===== Data provided

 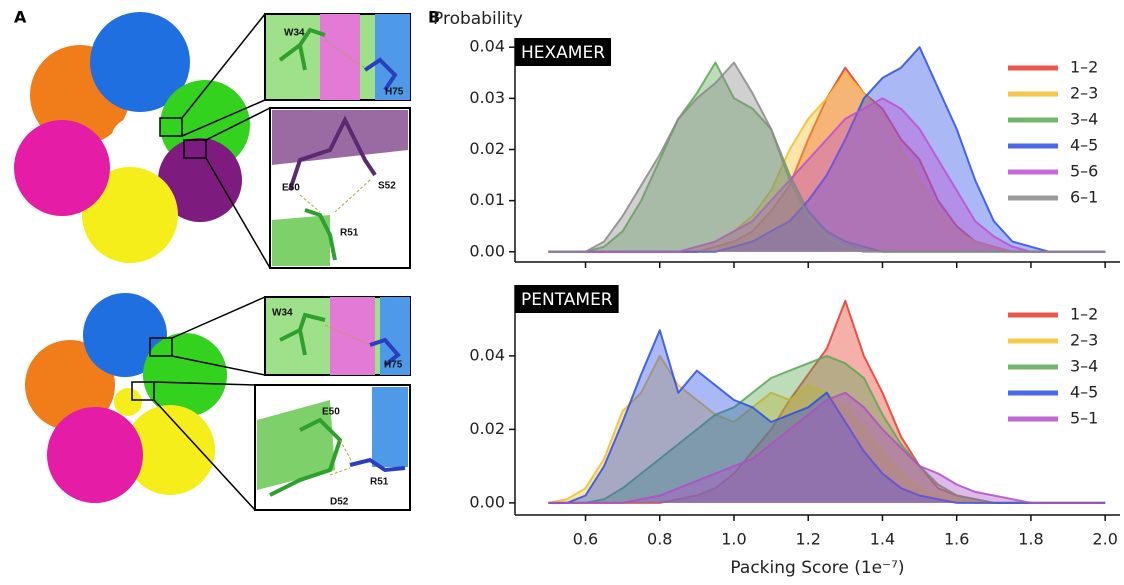 I want to click on chart-title: PENTAMER, so click(x=567, y=300).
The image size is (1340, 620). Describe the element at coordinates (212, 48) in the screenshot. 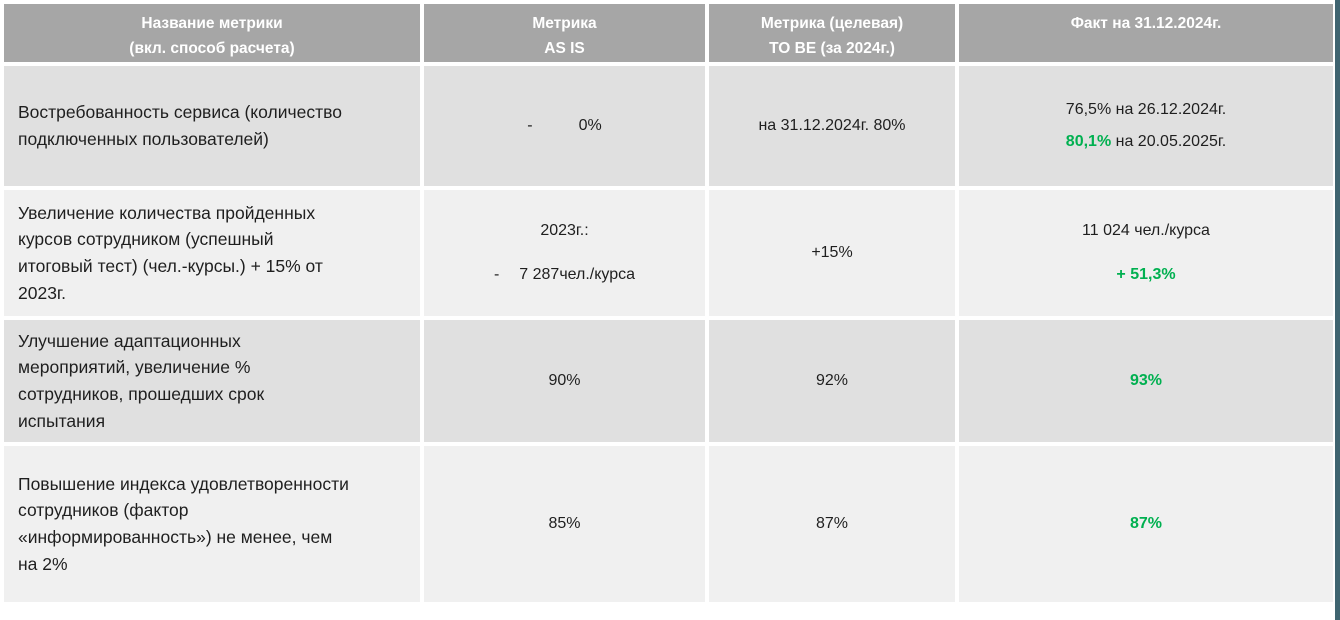

I see `header-metric-name-line2: (вкл. способ расчета)` at that location.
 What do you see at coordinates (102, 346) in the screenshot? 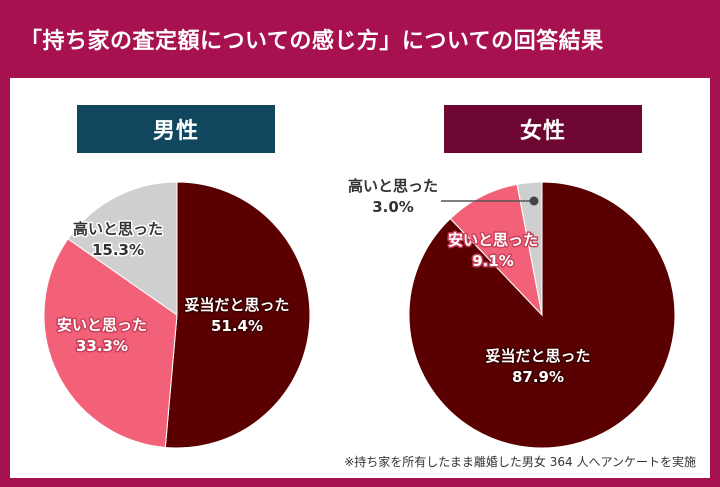
I see `male-value-cheap: 33.3%` at bounding box center [102, 346].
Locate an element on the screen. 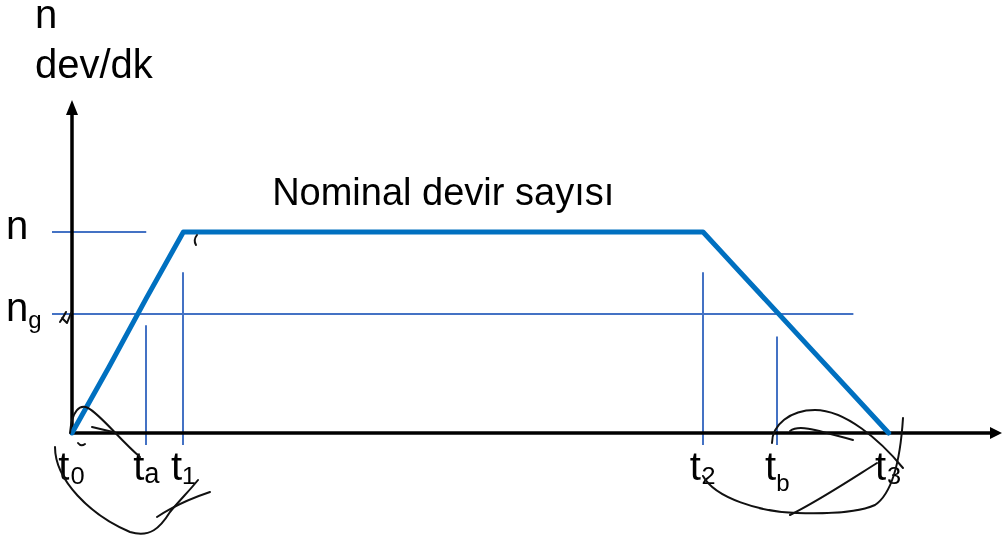 This screenshot has width=1002, height=541. y-axis-title: n dev/dk is located at coordinates (94, 43).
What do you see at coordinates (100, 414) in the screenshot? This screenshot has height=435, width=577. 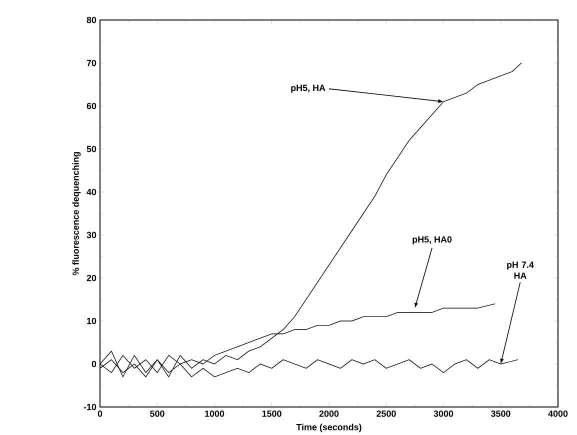 I see `x-tick-label: 0` at bounding box center [100, 414].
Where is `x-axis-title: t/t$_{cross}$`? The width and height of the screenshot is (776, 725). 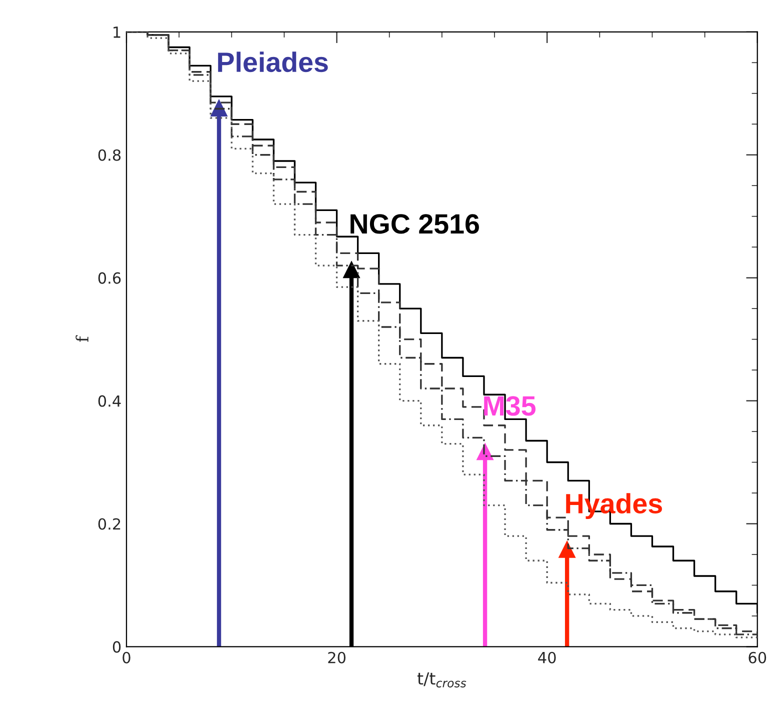 x-axis-title: t/t$_{cross}$ is located at coordinates (442, 680).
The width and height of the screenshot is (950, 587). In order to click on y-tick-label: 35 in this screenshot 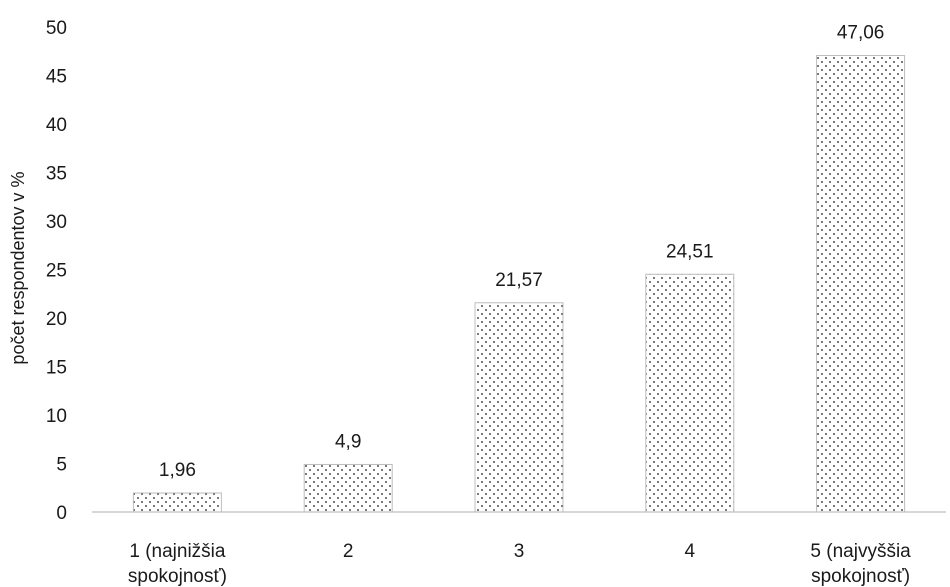, I will do `click(56, 174)`.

==========

▶ _Task goal_: Reproduce word for word the lines that open at the first line above and close with the line containing "at that location.", including that line, and leave the pictures out.

▶ _Solution to this task_:
  I want to click on chart-title: PENTAMER, so click(x=567, y=300).
The image size is (1340, 620). Describe the element at coordinates (212, 48) in the screenshot. 

I see `header-metric-name-line2: (вкл. способ расчета)` at that location.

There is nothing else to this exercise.